» 本文:
★ ★ ★

音声入力とOCR技術の提供で忙しい救急の現場を支援したい
総務省の調査によると、2021年の救急出動件数は619万3663件、搬送人員は549万1469人と報告されている。全国で1日に約1.7万件の救急出動があるという計算になる。その内訳は急病が405万5879件と約63.5%を占めており、残りは一般負傷、交通事故だが、5年ごとの推移で見ると急病の割合は増加している。
その背景には、超高齢化社会も関係している。高齢者の救急搬送が増加しているからだ。日頃、健康であると実感できないが、救急医療に携わる医療従事者は非常に忙しいのが現状だ。
これまでの連載で、TXP Medical株式会社(以下、TXP Medical)は救急医療の現場をDXすべく、「NEXT Stage ER」をはじめ、「NEXT Stage ICU」「NSER mobile」を開発、提供している。

★ ★ ★

» 参考データ:
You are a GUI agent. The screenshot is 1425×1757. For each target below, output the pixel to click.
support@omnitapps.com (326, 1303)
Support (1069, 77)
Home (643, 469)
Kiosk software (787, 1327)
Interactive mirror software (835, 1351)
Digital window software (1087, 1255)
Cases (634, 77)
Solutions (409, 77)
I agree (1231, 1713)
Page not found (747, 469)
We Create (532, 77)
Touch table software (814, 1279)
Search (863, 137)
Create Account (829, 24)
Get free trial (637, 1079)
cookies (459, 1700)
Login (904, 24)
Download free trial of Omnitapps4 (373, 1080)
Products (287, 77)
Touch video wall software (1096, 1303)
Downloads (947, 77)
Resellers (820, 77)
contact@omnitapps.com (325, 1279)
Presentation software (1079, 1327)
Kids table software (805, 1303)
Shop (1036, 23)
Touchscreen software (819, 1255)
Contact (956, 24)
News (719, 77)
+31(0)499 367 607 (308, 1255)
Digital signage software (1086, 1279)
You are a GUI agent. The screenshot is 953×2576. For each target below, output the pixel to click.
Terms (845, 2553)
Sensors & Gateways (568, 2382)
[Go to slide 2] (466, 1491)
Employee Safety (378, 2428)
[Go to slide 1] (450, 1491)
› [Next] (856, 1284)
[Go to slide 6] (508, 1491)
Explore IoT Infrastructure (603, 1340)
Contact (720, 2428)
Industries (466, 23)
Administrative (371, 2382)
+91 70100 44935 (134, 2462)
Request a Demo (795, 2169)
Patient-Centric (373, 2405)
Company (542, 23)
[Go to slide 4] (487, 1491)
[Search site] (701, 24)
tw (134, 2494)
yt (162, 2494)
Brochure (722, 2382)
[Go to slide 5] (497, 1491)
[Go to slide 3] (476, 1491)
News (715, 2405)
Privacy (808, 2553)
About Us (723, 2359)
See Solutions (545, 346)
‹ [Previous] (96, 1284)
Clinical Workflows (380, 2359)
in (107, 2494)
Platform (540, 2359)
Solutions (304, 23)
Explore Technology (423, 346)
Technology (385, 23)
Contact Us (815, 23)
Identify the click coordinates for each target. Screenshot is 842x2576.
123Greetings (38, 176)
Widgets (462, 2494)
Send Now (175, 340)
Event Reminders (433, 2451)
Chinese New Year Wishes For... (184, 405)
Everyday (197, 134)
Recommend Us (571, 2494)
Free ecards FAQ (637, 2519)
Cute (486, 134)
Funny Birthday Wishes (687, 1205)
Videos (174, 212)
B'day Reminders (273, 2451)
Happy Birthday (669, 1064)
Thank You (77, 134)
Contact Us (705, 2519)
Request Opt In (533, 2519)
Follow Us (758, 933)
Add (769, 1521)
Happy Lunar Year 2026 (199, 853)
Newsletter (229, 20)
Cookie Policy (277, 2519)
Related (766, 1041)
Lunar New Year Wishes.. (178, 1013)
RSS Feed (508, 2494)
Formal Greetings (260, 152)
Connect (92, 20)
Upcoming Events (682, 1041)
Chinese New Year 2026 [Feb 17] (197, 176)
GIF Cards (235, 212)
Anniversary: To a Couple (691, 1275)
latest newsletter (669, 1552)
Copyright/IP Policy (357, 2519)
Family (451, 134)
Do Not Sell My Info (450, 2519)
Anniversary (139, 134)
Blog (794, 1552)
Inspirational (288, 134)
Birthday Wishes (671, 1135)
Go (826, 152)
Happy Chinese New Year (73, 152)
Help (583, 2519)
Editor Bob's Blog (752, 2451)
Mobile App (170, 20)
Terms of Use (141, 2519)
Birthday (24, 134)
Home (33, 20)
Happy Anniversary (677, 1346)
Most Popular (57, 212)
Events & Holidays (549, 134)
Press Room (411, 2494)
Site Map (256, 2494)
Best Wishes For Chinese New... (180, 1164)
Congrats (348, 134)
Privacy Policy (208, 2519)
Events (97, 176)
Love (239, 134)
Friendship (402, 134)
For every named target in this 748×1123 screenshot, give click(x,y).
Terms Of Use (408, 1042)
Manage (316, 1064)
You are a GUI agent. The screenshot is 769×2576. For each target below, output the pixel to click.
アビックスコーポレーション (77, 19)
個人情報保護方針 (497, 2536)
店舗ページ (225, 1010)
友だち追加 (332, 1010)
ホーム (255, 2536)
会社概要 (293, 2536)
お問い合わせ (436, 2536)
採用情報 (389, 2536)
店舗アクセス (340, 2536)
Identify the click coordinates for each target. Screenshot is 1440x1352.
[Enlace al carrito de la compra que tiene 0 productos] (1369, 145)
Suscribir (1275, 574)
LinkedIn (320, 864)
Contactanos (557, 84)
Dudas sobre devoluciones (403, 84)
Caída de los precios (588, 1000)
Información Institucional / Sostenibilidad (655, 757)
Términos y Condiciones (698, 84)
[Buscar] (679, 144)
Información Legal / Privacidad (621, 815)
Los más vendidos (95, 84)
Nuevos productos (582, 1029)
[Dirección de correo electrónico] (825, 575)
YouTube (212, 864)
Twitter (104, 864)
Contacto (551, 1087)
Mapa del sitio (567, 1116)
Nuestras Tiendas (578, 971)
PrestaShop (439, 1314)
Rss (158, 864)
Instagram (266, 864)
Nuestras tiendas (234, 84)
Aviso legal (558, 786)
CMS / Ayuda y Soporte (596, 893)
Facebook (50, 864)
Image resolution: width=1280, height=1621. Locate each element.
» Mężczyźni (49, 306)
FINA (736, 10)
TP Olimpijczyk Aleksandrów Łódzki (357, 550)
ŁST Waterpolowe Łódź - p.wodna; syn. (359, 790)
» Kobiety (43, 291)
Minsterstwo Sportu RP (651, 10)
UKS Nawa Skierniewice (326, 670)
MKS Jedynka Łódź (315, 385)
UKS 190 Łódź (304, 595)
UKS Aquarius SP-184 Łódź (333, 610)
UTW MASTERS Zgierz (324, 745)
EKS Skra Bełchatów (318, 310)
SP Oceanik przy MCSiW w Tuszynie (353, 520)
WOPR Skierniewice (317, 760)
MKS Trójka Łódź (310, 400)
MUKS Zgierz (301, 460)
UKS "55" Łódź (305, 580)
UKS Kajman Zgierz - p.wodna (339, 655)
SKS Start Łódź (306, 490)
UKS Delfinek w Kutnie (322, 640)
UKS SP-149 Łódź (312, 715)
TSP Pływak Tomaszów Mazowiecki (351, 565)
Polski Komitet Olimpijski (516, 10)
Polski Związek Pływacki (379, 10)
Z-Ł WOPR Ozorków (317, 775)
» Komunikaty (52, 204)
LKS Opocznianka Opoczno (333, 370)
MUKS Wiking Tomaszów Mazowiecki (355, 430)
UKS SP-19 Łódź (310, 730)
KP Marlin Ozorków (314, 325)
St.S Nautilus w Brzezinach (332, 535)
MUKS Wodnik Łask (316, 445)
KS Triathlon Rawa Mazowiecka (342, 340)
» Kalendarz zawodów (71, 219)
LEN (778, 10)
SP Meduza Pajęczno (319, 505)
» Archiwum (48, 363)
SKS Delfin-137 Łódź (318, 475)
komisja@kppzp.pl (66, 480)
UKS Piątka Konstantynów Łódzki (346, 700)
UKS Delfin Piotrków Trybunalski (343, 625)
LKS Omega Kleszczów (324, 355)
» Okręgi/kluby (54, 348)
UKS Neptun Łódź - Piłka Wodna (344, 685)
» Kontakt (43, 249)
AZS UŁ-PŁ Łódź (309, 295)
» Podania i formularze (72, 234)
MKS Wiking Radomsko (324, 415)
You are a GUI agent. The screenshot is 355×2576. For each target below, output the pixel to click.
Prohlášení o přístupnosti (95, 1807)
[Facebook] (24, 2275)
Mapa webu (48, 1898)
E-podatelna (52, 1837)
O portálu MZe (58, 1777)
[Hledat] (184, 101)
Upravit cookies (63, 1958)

★ ★ ★

» 課題 1:
救急医療に関する本文から、「音声入力とOCR技術の提供で忙しい救急の現場を支援したい」を含む語句で始まり「と急病の割合は増加している。」で終わる部分を、一字一句違えずに書き写してください。
» 課題 2:
救急医療に関する本文に名称が記されている、TXP Medicalが開発・提供しているものをすべて挙げてください。
項目を参照する必要はありません。

» 解答 1:
音声入力とOCR技術の提供で忙しい救急の現場を支援したい
総務省の調査によると、2021年の救急出動件数は619万3663件、搬送人員は549万1469人と報告されている。全国で1日に約1.7万件の救急出動があるという計算になる。その内訳は急病が405万5879件と約63.5%を占めており、残りは一般負傷、交通事故だが、5年ごとの推移で見ると急病の割合は増加している。

» 解答 2:
NEXT Stage ER、NEXT Stage ICU、NSER mobile